Democratic Sen. Jessie Ulibarri, the sponsor of the bill, argues that the immigrants living in the country are already on Colorado roads, and that it would benefit if they were licensed, carried insurance, and knew the rules of the road.
Mesa County Republican Sen. Steve King, a former police officer, said the proposal could improve public safety, and he’s leaning toward voting yes. However, he said he wouldn’t commit to a vote until he heard all the testimony in committee.
I saw this right after I read an email from New Mexico's Tax & Revenue Department:
SANTA FE – Two illegal foreign nationals, one of whom is part of a driver’s license crime syndicate, were arrested for fraudulently applying for a New Mexico driver license on Friday in Farmington. Jose Dolores Flores-Bonilla, a Mexican National, allegedly provided fraudulent documents in an attempt to obtain a New Mexico driver’s license. Ivan Jose Gonzales, from El Salvador, allegedly drove Flores-Bonilla from Albuquerque to Farmington in an effort to obtain the driver’s license. Flores-Bonilla, 31, a resident of Georgia, was promised a New Mexico driver’s license for $2,500 by individuals connected to a crime ring that is accused of obtaining New Mexico driver’s licenses for 40 undocumented immigrants living out of state, according to an investigation conducted by the New Mexico Taxation and Revenue Department’s tax fraud agents. Flores-Bonilla reportedly paid $500 advance and was driven, by a yet to be identified individual, from Georgia to Albuquerque. Gonzales, a resident of Los Lunas, then drove Flores-Bonilla to Farmington to get the driver’s license. Both men were arrested outside the Farmington MVD office by the State Police after they attempted to obtain the driver’s license for Flores-Bonilla. Flores-Bonilla was supposed to pay $2,000 to his handlers once he received a New Mexico driver’s license.Expected reaction from those who want to repeal the state law that allows undocumented residents to have driver's license: "You see, criminals are flocking to New Mexico to take advantage of this bad law!"
The Department’s Tax Fraud Investigations Division also uncovered that the crime ring has been operating in New Mexico for the past one-and-a-half years by using fake residential addresses and PO Boxes in the Albuquerque, Belen, Los Lunas and Rio Rancho areas.
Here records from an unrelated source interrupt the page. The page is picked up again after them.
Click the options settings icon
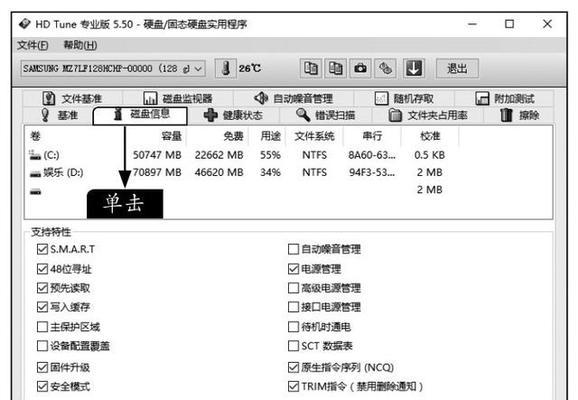The width and height of the screenshot is (578, 400). click(385, 68)
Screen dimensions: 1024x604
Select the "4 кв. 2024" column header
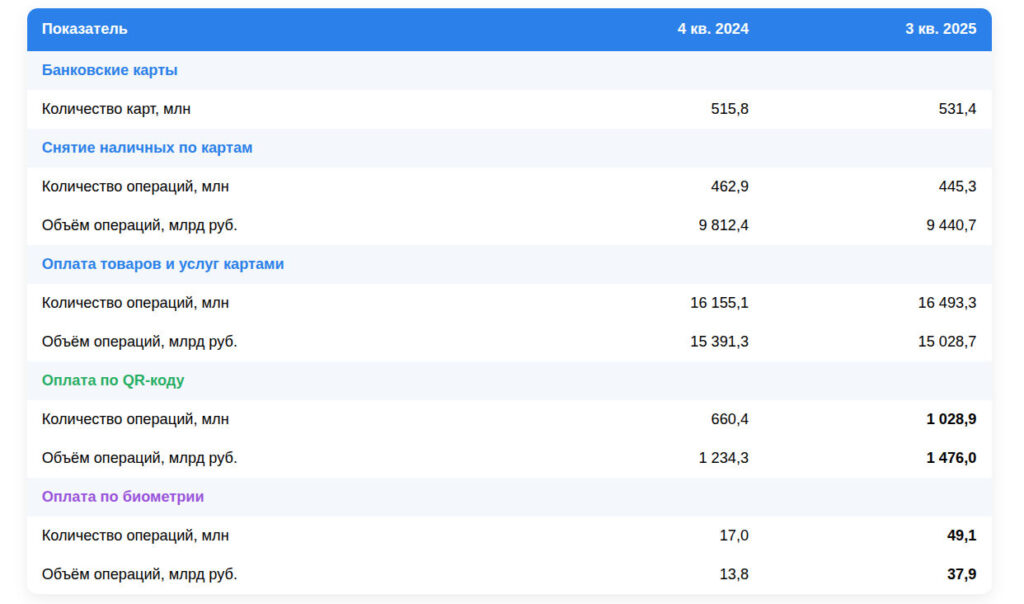[712, 29]
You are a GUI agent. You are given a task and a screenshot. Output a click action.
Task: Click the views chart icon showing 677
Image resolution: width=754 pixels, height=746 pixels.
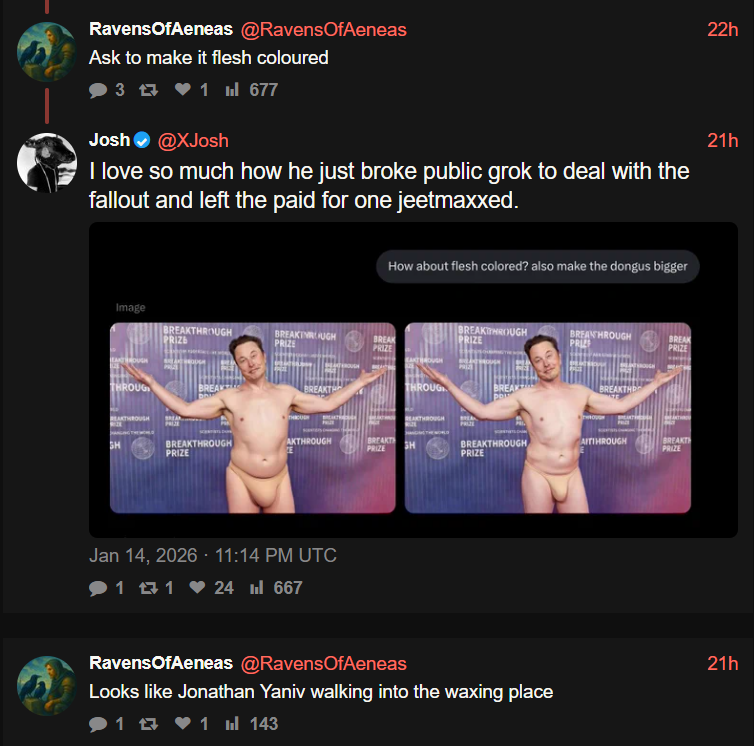232,90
The ring also used fraudulent residential documents to obtain driver licenses to 40 undocumented immigrants from Ecuador, Guatemala, El Salvador, Honduras, Costa Rica, Mexico and Uruguay.
The Department is in the process of canceling the driver licenses fraudulently obtained by the 40 individuals.
Expected reaction from opponents of repeal: "You see, the system is working."
And the beat goes on ...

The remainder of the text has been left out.